La película de Howard se apoya, sobre todo, en la línea narrativa de suspenso del libro, eliminando los tiempos muertos, y simplificando o simplemente modificando las explicaciones más complejas o comprometedoras (más allá de haberse resistido a las presiones para quitar ciertas referencias puntuales), y dejando más que nada el relato de acción. Rápidamente se nos introduce a los personajes principales y su conflicto, así como a sus oponentes. Como personajes bisagra aparecen el detective Bezu Fache (Jean Reno) y Leigh Teabing (Ian McKellen), el millonario historiador obsesionado con el Grial y amigo de Langdon (Tom Hanks), que aparecen, en el film, como espejos uno del otro. Establecido el esquema de personajes, lo que queda es la trama, la “búsqueda del tesoro” por parte de protagonistas y oponentes, que sirve como excusa para ir contando la historia del Grial y mechar con algunos elementos más simbólicos que hacen referencia a los conceptos de “religión”, “creencia”, “mitología”, etc.

En este punto, el narrativo, la principal crítica que puede hacerse es que el film de Howard parece dar por sentado que el espectador ha leído el libro, y que lo que busca es ver ese texto transformado en imágenes. Muchas escenas, entonces, carecen del suspenso necesario y simplemente aparecen como resoluciones lineales o como escenas transicionales. Esto le quita profundidad a las propias palabras de los personajes, que hubieran necesitado de una elaboración cinematográfica mayor. En definitiva, por momentos, “El Código Da Vinci” deja de narrar y se limita a “avanzar”. Tampoco ayuda que desde el plano actoral, Hanks no le aporte mayor profundidad a su personaje (falta del actor o del director), o que Audrey Tatou se muestre incómoda a un parlamento en inglés que a veces busca algo más de densidad, pero que evidentemente le resulta ajeno.

Por otro lado, la resolución visual y el eficaz montaje logran que el film de dos horas y media rara vez decaiga en su ritmo.
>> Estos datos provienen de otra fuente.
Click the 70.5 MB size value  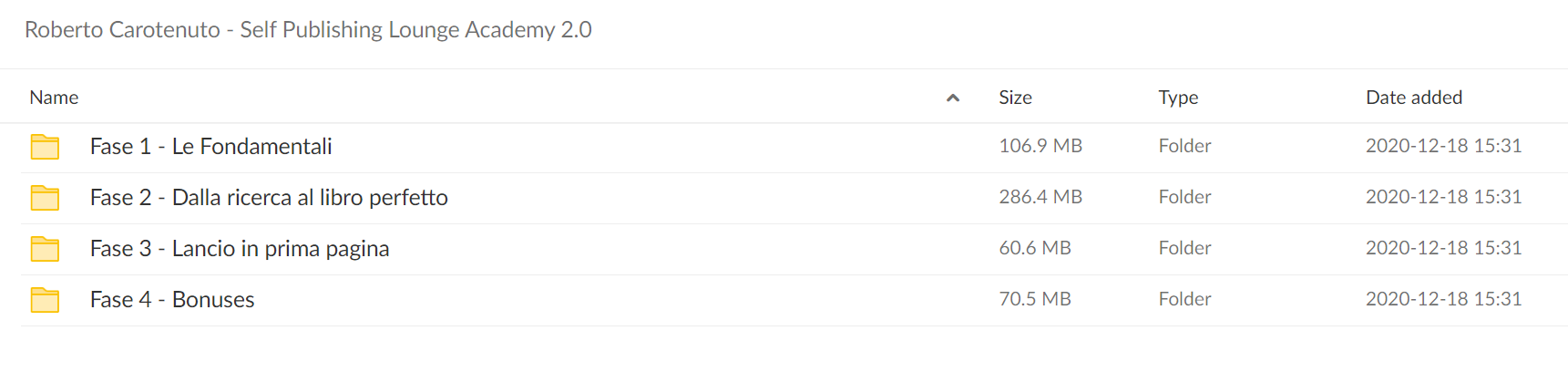pos(1035,299)
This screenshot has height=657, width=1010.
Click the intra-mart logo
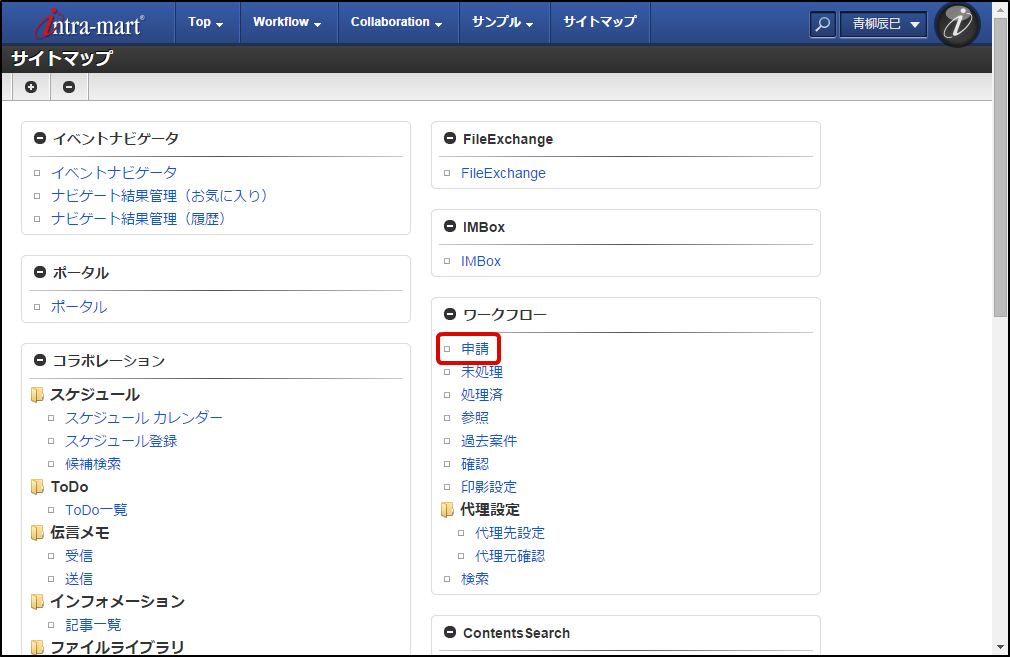tap(89, 23)
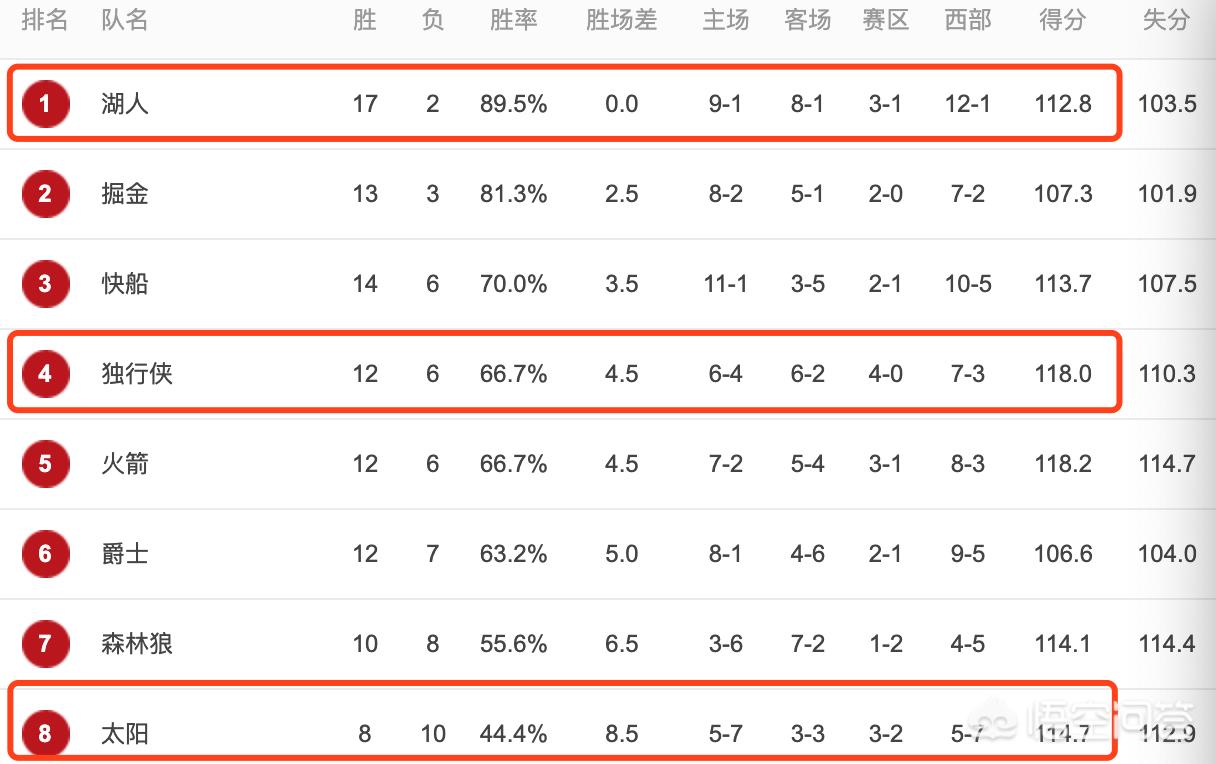Sort table by 胜率 column header

tap(513, 20)
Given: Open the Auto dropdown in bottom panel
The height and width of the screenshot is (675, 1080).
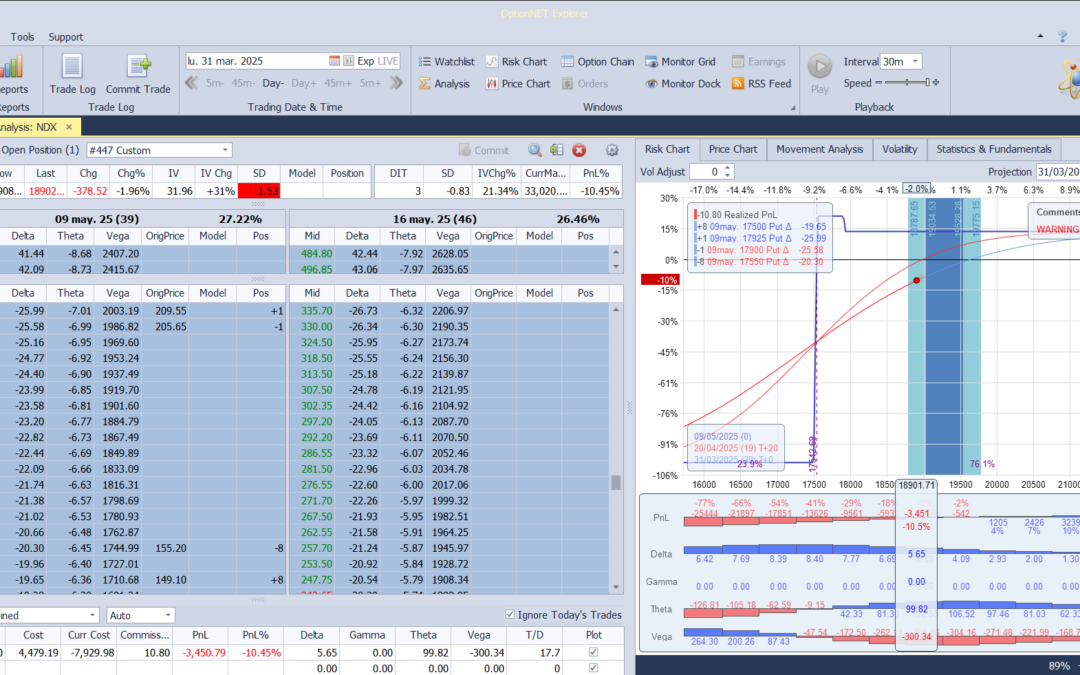Looking at the screenshot, I should 167,615.
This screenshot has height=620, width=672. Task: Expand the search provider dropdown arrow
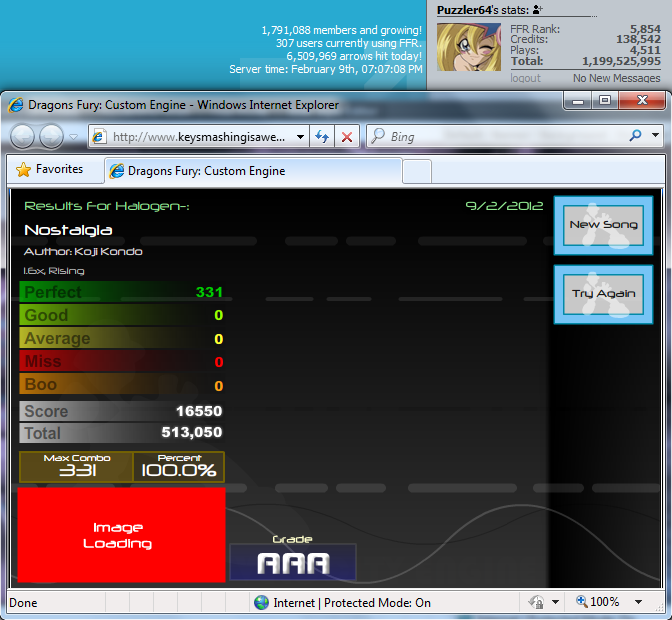(654, 136)
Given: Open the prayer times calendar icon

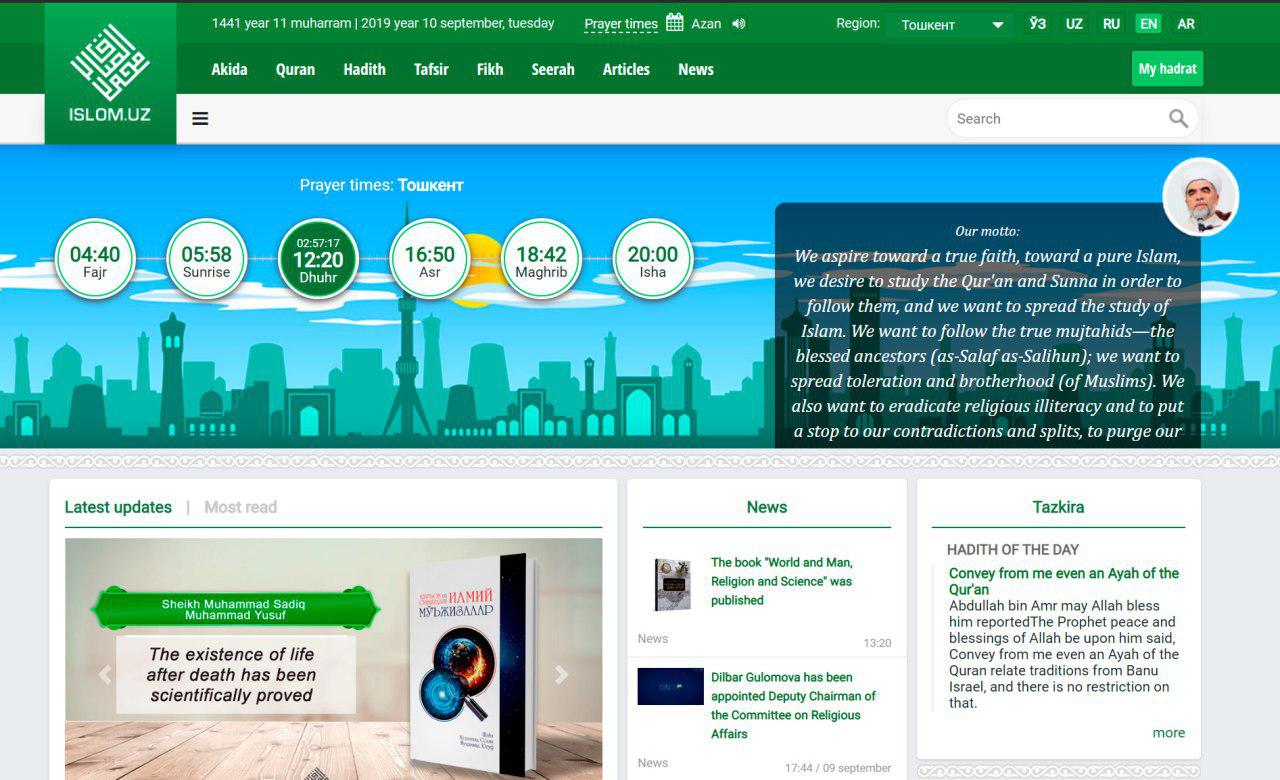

La fotografía de Salvatore Totino se orienta hacia las texturas superpuestas y logra (ayudado también por un posprocesado digital) por momentos crear un pequeño mundo narrativo, donde presente y pasado no son algo separado, sino relatos entrecruzados e interdependientes. La paleta de colores, apoyada en composiciones pictóricas predominantemente renacentistas (período al que perteneció Leonardo Da Vinci), incluyendo la utilización de colores artificialmente pasteles, trabajan desde la estética las imágenes clavadas inconscientemente en el imaginario colectivo.

Un tratamiento más complejo y profundo por parte de Howard hubiera dado como resultado, definitivamente, otro film. “El Código Da Vinci” se presenta como un entretenimiento con algo de contenido extra que sugiere un “algo más”, pero que se cuida de no cruzar demasiadas barreras. La referencia al Opus Dei, elemento principal del texto de Brown, aparece acá casi como elemento anecdótico, y tanto los personajes que se identifican como pertenecientes a ese grupo, Aringarosa (Alfred Molina) y Silas (Paul Bettany), los malvados, se muestran más como casos individuales y confundidos que como representantes de una postura. La censura previa que se le ha querido imponer, por ende, al margen de cuestionable (comenzando por querer prohibir lo que ni siquiera se conoce o incluso agredir físicamente, situación que se sufrió acá el año pasado frente a la muestra de León Ferrari en el Centro Cultural Recoleta y posteriormente en la intervención audiovisual "Tertulia" del cementerio de la Recoleta durante el Festival de Teatro, así como anteriormente con el film “La última tentación de Cristo”, de Martin Scorsese), no tiene demasiados fundamentos desde el reclamo específico.

“El Código Da Vinci”, en definitiva, es un producto que busca principalmente entretener, con fallas en el tratamiento del suspenso, pero que, de todos modos, logra su objetivo. Quienes busquen mayor complejidad, lógicamente, deberán remitirse al libro de Dan Brown, o, hilando más fino, a alguno de religiones comparadas (por ejemplo, alguno del reconocido especialista Joseph Campbell), o en ficción a “El Péndulo de Foucault”, de Humberto Eco, etc.